= Task brief =
Repeat the entries word for word. Leave nothing out.

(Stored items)
# # # # #

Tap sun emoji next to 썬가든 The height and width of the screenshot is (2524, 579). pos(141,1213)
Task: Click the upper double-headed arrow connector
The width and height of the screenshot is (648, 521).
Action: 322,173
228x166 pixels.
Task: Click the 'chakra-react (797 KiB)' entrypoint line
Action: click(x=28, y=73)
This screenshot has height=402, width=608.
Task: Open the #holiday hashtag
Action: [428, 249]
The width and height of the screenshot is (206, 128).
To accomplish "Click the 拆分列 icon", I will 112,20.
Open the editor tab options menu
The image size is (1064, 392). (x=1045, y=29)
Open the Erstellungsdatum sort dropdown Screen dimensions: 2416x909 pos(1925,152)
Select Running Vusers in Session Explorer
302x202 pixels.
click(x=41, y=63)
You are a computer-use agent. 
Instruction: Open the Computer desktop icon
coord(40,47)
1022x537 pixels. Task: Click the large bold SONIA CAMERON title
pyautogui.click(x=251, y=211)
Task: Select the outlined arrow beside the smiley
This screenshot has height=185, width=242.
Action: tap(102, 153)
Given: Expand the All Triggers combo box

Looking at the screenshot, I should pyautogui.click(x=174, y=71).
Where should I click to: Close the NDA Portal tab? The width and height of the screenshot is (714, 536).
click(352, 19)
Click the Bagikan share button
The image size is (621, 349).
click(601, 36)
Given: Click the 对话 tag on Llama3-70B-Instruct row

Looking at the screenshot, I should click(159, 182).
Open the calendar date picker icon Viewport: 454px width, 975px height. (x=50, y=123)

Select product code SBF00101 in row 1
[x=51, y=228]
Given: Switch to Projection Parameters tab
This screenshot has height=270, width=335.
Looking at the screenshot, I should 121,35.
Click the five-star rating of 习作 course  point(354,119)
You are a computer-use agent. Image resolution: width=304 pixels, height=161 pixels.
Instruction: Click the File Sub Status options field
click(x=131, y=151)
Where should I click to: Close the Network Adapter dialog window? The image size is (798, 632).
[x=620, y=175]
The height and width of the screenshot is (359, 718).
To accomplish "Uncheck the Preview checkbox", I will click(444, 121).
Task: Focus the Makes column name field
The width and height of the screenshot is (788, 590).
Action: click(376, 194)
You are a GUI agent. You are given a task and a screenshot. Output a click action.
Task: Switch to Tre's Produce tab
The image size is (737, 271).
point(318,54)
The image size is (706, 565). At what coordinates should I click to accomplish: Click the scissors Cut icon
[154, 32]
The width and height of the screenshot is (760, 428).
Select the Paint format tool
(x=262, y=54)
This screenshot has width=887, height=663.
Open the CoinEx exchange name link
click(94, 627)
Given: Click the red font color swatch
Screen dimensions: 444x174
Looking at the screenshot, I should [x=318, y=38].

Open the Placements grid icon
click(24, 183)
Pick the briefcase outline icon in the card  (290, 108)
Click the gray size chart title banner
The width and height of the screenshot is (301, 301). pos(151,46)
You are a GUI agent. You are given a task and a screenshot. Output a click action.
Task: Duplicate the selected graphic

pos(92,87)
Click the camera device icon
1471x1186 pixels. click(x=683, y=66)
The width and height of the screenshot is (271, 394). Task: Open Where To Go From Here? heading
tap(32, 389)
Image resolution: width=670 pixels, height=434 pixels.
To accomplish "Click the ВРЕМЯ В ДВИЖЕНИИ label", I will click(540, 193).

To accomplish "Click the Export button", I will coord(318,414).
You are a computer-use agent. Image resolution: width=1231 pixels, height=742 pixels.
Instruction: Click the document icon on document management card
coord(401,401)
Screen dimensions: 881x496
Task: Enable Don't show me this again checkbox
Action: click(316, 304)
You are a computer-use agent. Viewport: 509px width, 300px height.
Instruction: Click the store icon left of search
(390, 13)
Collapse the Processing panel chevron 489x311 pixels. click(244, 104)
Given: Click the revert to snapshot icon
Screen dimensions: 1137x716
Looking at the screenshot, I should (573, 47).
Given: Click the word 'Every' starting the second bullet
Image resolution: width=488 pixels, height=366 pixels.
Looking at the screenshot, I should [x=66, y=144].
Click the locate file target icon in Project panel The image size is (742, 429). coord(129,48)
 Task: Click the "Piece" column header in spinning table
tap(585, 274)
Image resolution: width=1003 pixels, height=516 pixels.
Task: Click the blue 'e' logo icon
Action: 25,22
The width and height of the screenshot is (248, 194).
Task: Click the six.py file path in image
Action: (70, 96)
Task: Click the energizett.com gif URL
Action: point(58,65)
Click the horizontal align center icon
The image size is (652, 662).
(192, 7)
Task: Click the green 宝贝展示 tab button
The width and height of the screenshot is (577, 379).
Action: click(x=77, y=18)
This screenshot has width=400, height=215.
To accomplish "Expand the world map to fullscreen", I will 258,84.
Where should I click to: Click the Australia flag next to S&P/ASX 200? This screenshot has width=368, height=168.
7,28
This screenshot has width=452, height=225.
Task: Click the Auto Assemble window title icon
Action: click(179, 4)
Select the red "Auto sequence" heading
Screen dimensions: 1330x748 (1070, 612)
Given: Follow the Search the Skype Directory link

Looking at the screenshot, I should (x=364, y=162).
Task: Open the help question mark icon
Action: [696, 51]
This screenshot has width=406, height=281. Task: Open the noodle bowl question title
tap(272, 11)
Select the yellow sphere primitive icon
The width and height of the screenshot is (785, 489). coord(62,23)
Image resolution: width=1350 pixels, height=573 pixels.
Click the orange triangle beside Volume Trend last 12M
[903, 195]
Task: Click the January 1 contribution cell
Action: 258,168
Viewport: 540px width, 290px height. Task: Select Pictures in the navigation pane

# # # # #

= Solved problem =
Tap sun emoji next to 썬가든 The height and width of the screenshot is (2524, 579). pos(141,1213)
Task: Click the upper double-headed arrow connector
The width and height of the screenshot is (648, 521).
Action: 322,173
228x166 pixels.
Task: Click the 'chakra-react (797 KiB)' entrypoint line
Action: click(x=28, y=73)
This screenshot has height=402, width=608.
Task: Open the #holiday hashtag
Action: [428, 249]
The width and height of the screenshot is (206, 128).
To accomplish "Click the 拆分列 icon", I will 112,20.
Open the editor tab options menu
The image size is (1064, 392). (x=1045, y=29)
Open the Erstellungsdatum sort dropdown Screen dimensions: 2416x909 pos(1925,152)
Select Running Vusers in Session Explorer
302x202 pixels.
click(x=41, y=63)
You are a computer-use agent. 
Instruction: Open the Computer desktop icon
coord(40,47)
1022x537 pixels. Task: Click the large bold SONIA CAMERON title
pyautogui.click(x=251, y=211)
Task: Select the outlined arrow beside the smiley
This screenshot has height=185, width=242.
Action: tap(102, 153)
Given: Expand the All Triggers combo box

Looking at the screenshot, I should pyautogui.click(x=174, y=71).
Where should I click to: Close the NDA Portal tab? The width and height of the screenshot is (714, 536).
click(352, 19)
Click the Bagikan share button
The image size is (621, 349).
click(601, 36)
Given: Click the 对话 tag on Llama3-70B-Instruct row

Looking at the screenshot, I should click(159, 182).
Open the calendar date picker icon Viewport: 454px width, 975px height. (x=50, y=123)

Select product code SBF00101 in row 1
[x=51, y=228]
Given: Switch to Projection Parameters tab
This screenshot has height=270, width=335.
Looking at the screenshot, I should 121,35.
Click the five-star rating of 习作 course  point(354,119)
You are a computer-use agent. Image resolution: width=304 pixels, height=161 pixels.
Instruction: Click the File Sub Status options field
click(x=131, y=151)
Where should I click to: Close the Network Adapter dialog window? The image size is (798, 632).
[x=620, y=175]
The height and width of the screenshot is (359, 718).
To accomplish "Uncheck the Preview checkbox", I will click(444, 121).
Task: Focus the Makes column name field
The width and height of the screenshot is (788, 590).
Action: click(376, 194)
You are a GUI agent. You are given a task and a screenshot. Output a click action.
Task: Switch to Tre's Produce tab
The image size is (737, 271).
point(318,54)
The image size is (706, 565). At what coordinates should I click to accomplish: Click the scissors Cut icon
[154, 32]
The width and height of the screenshot is (760, 428).
Select the Paint format tool
(x=262, y=54)
This screenshot has width=887, height=663.
Open the CoinEx exchange name link
click(94, 627)
Given: Click the red font color swatch
Screen dimensions: 444x174
Looking at the screenshot, I should [x=318, y=38].

Open the Placements grid icon
click(24, 183)
Pick the briefcase outline icon in the card  (290, 108)
Click the gray size chart title banner
The width and height of the screenshot is (301, 301). pos(151,46)
You are a GUI agent. You are given a task and a screenshot. Output a click action.
Task: Duplicate the selected graphic

pos(92,87)
Click the camera device icon
1471x1186 pixels. click(x=683, y=66)
The width and height of the screenshot is (271, 394). Task: Open Where To Go From Here? heading
tap(32, 389)
Image resolution: width=670 pixels, height=434 pixels.
To accomplish "Click the ВРЕМЯ В ДВИЖЕНИИ label", I will click(540, 193).

To accomplish "Click the Export button", I will coord(318,414).
You are a computer-use agent. Image resolution: width=1231 pixels, height=742 pixels.
Instruction: Click the document icon on document management card
coord(401,401)
Screen dimensions: 881x496
Task: Enable Don't show me this again checkbox
Action: click(316, 304)
You are a computer-use agent. Viewport: 509px width, 300px height.
Instruction: Click the store icon left of search
(390, 13)
Collapse the Processing panel chevron 489x311 pixels. click(244, 104)
Given: Click the revert to snapshot icon
Screen dimensions: 1137x716
Looking at the screenshot, I should (573, 47).
Given: Click the word 'Every' starting the second bullet
Image resolution: width=488 pixels, height=366 pixels.
Looking at the screenshot, I should [x=66, y=144].
Click the locate file target icon in Project panel The image size is (742, 429). coord(129,48)
 Task: Click the "Piece" column header in spinning table
tap(585, 274)
Image resolution: width=1003 pixels, height=516 pixels.
Task: Click the blue 'e' logo icon
Action: 25,22
The width and height of the screenshot is (248, 194).
Task: Click the six.py file path in image
Action: (70, 96)
Task: Click the energizett.com gif URL
Action: point(58,65)
Click the horizontal align center icon
The image size is (652, 662).
(192, 7)
Task: Click the green 宝贝展示 tab button
The width and height of the screenshot is (577, 379).
Action: click(x=77, y=18)
This screenshot has width=400, height=215.
To accomplish "Expand the world map to fullscreen", I will 258,84.
Where should I click to: Click the Australia flag next to S&P/ASX 200? This screenshot has width=368, height=168.
7,28
This screenshot has width=452, height=225.
Task: Click the Auto Assemble window title icon
Action: click(179, 4)
Select the red "Auto sequence" heading
Screen dimensions: 1330x748 (1070, 612)
Given: Follow the Search the Skype Directory link

Looking at the screenshot, I should (x=364, y=162).
Task: Open the help question mark icon
Action: [696, 51]
This screenshot has width=406, height=281. Task: Open the noodle bowl question title
tap(272, 11)
Select the yellow sphere primitive icon
The width and height of the screenshot is (785, 489). coord(62,23)
Image resolution: width=1350 pixels, height=573 pixels.
Click the orange triangle beside Volume Trend last 12M
[903, 195]
Task: Click the January 1 contribution cell
Action: 258,168
Viewport: 540px width, 290px height. Task: Select Pictures in the navigation pane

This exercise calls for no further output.